What is Private Funding
Private funding is when a group of private investors put up capital so that a customer can purchase Capital Equipment such as Trucks, Earthmoving Equipment, Farm Machinery and similar type assets.
Banks on the other hand are able to lend money to their clients due to the fact that their customers deposit funds into savings accounts, in addition to sourcing funds from the money markets.
Banks generally have an endless supply of funding to offer their customers, whereas private funders have a limited amount of funds. Banks operate on economies of scale, ie a large number of people depositing funds into savings accounts and good a credit rating to purchase money on the money markets. Private funders access money from a small pool of wealthy Australian Investors, looking for a higher return on their investment.
Given the fact that private funders have access to a smaller pool of funding, truck finance approvals generally don’t exceed $250K per client and only a specified number of settlements can occur in one month. Once the allocated funds have been used up, no more settlements can occur until the following month.
How to access a private funder
Unlike making an appointment with your local bank to discuss Equipment Finance options, consumers can only gain access to private funding through specialist Equipment Finance companies such as Heavy Vehicle Finance. Private funders don’t have a shop front presence and only deal with people that specialise in Heavy Equipment Finance and are part of a tight nit professional community. Given the small number of private investors in Australia, access to private funding is reserved for only a small number Australian businesses – often people are not aware that private funding exists.
How do private funders differ from banks and other financial institutions?
Private funding allows businesses the ability to borrow funds when other traditional funding avenues have been unsuccessful – ie bank funding.
As a general rule, when a large bank is looking at a deal relating to Equipment Finance, the following conditions need to be met before a finance approval can be issued;
- Business established for 2 years
- Accountant prepared financial statements for the last 2 financial years
- Asset to be no older than 5 years old at time of purchase
- Cashflow projection, business plan and upfront cash deposit – if new start venture
- No credit defaults against a client’s credit file
- No ATO taxation arrears
However, when a private funder looks at a deal relating to Equipment Finance, the following conditions are generally all that is required for a finance approval;
- Last 3 months bank statements on clients business trading account
- Goods can be older than 5 years old at time of purchase
- To mitigate the requirement of an upfront cash deposit – collateral security can be taken over another asset owned by the client or a caveat taken over property
- Clients with credit defaults are still eligible for finance
- Clients with ATO arrears are still eligible for finance
The criteria for a private funder is nowhere near as onerous as what is expected from the banks. Therefore, private funders are able to provide approvals for Heavy Equipment Funding, when the banks have declined their application.
When dealing with a private funder, clients need to be aware that things take longer than other channels of Equipment Funding. Banks have access to a great deal more resources than that of a private funder. For instance, Banks have thousands of employees processing multiple deals on a daily basis, however a private funder might only have a team of 10 people. Given the smaller workforce, private funders take longer to assess and settle deals relating to the purchase of Trucks or related type equipment.
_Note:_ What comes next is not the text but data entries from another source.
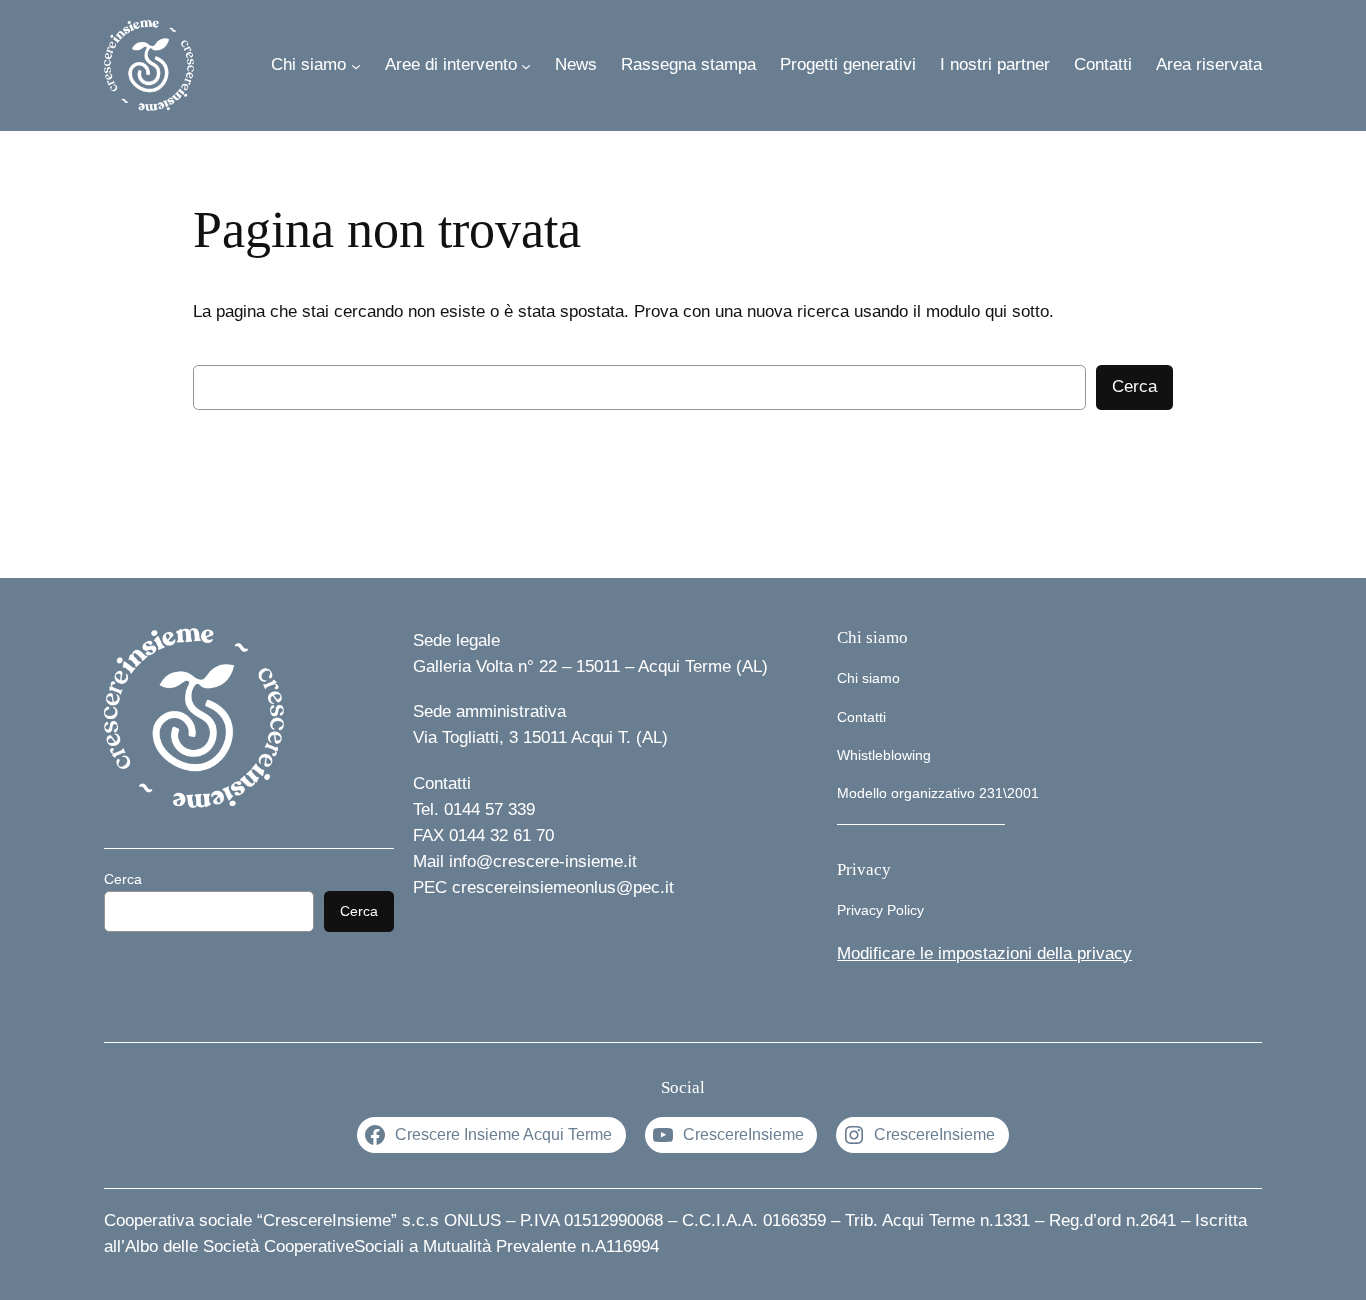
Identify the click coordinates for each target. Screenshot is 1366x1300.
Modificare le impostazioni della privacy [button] (984, 953)
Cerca (1134, 386)
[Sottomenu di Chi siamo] (356, 65)
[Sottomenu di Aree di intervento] (526, 65)
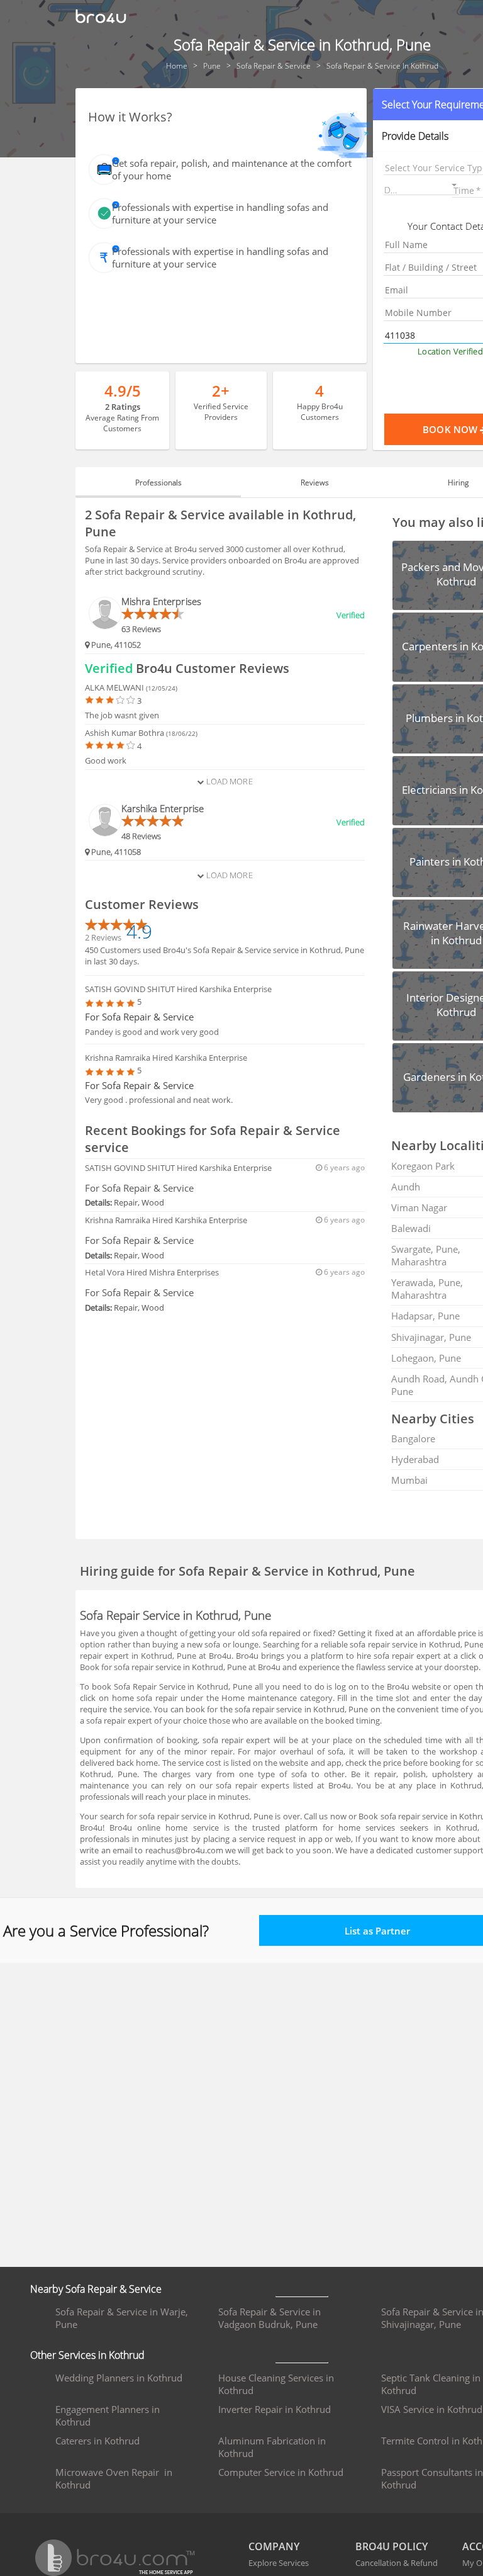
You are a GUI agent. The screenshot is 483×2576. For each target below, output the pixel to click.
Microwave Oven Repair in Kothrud (113, 2478)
The rate offered by private funders is higher than that offered by the big banks. However, private funders do deals that are perceived to be high risk and therefore the private investors require a higher return on their investment – high risk high return principal.
Having said this though, the interest rate through private funding is not too high, that it would cripple a Transport Company or an Earthmoving Company. Typical rate for most private funding deals is around the 13% mark. Even though rates are higher than other funders, the actual monthly payment on the equipment may not differ that greatly.
Finance Amount – $100,000 (gst inc)
Bank monthly payment – approx $2,000 per month
Private funder monthly payment – $2,300 per month
What customers need to look at, is what the monthly payment is against how much the equipment will earn them. Some consumers refuse to use private funding based on the fact that the rate is where it is – even after they have been declined through a bank or other financial institution.
Using the above funding example of $100K;
If a business cannot purchase an additional Truck or item of Capital Equipment required to increase turnover by approx $200K per annum – they would be restricting their ability to grow through increased turnover and access to additional work sources.
Clients should also consider the fact that Chattel Mortgage Loans offered through a private funder have a number of tax benefits, that would reduce the amount of tax paid at the end of the year. Ie, depreciation and interest is claimed as a tax deduction on the clients profit and loss statement at the end of the financial year and the gst is claimed as an input tax credit during the lodgement of the next quarterly business activity statement (after the purchase of the goods).
This means that consumers should look beyond comparing the monthly payments between a private funder and a large bank, given the fact that there could be other factors to consider – such as forgoing potential increased income, tax deductibility and increasing the equity in their business.
In conclusion, private funding for Truck Finance or Heavy Equipment Finance plays a large role in supporting Australian Businesses that have not been able to secure funding from big banks or other financial institutions. Private funding allows customers to grow their business at critical times during their life cycle, allowing them to maximise turnover and increase equity in their business.